Connective tissue growth factor: potential role in glomerulosclerosis and tubulointerstitial fibrosis.

Transforming growth factor beta (TGF-beta) is a pivotal driver of glomerulosclerosis and tubulointerstitial fibrosis in renal diseases. Because TGF-beta also plays important anti-inflammatory and antiproliferative roles in mammalian systems, there has been a recent drive to elucidate downstream mediators of TGF-beta's pro-fibrotic effects with the ultimate goal of developing new anti-fibrotic strategies for treatment of chronic diseases. Connective tissue growth factor (CTGF) belongs to the CCN family of immediate early response genes. Several lines of evidence suggest that CTGF is an important pro-fibrotic molecule in renal disease and that CTGF contributes to TGF-beta bioactivity in this setting. CTGF expression is increased in the glomeruli and tubulointerstium in a variety of renal disease in association with scarring and sclerosis of renal parenchyma.
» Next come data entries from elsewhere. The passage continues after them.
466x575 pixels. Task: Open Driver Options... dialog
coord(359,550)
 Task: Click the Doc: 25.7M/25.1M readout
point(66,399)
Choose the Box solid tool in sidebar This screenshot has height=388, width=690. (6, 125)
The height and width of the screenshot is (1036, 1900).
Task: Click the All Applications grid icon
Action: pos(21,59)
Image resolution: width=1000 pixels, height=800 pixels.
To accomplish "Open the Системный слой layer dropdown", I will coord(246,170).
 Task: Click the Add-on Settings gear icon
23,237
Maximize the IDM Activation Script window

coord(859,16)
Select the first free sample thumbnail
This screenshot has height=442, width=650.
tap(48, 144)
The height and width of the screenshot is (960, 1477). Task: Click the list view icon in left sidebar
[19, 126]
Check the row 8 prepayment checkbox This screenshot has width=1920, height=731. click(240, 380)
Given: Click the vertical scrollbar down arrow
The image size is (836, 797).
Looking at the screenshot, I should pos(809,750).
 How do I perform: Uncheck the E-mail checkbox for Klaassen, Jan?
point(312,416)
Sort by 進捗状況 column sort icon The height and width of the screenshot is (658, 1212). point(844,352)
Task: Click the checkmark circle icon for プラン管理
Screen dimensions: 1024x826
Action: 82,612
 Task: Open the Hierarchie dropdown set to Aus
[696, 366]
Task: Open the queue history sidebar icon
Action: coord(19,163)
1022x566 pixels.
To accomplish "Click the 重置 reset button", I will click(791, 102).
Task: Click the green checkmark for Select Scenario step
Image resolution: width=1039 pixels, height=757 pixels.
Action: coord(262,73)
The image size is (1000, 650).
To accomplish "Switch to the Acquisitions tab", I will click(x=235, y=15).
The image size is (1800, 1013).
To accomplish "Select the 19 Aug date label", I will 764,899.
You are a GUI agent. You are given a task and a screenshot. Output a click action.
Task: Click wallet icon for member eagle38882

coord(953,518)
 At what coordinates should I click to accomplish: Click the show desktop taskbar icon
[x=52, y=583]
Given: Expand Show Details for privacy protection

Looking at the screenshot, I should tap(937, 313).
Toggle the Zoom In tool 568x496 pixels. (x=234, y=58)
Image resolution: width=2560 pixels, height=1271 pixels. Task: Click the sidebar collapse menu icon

In model systems in vitro, mesangial cell CTGF expression is induced by high extracellular glucose, cyclic mechanical strain and TGF-beta. Recombinant human CTGF augments the production of fibronectin and type IV collagen by mesangial cells and the effects of high glucose on mesangial cell CTGF expression and matrix production are attenuated, in part, by anti-TGF-beta antibody. In aggregate, these observations identify CTGF as an attractive therapeutic target in fibrotic renal diseases.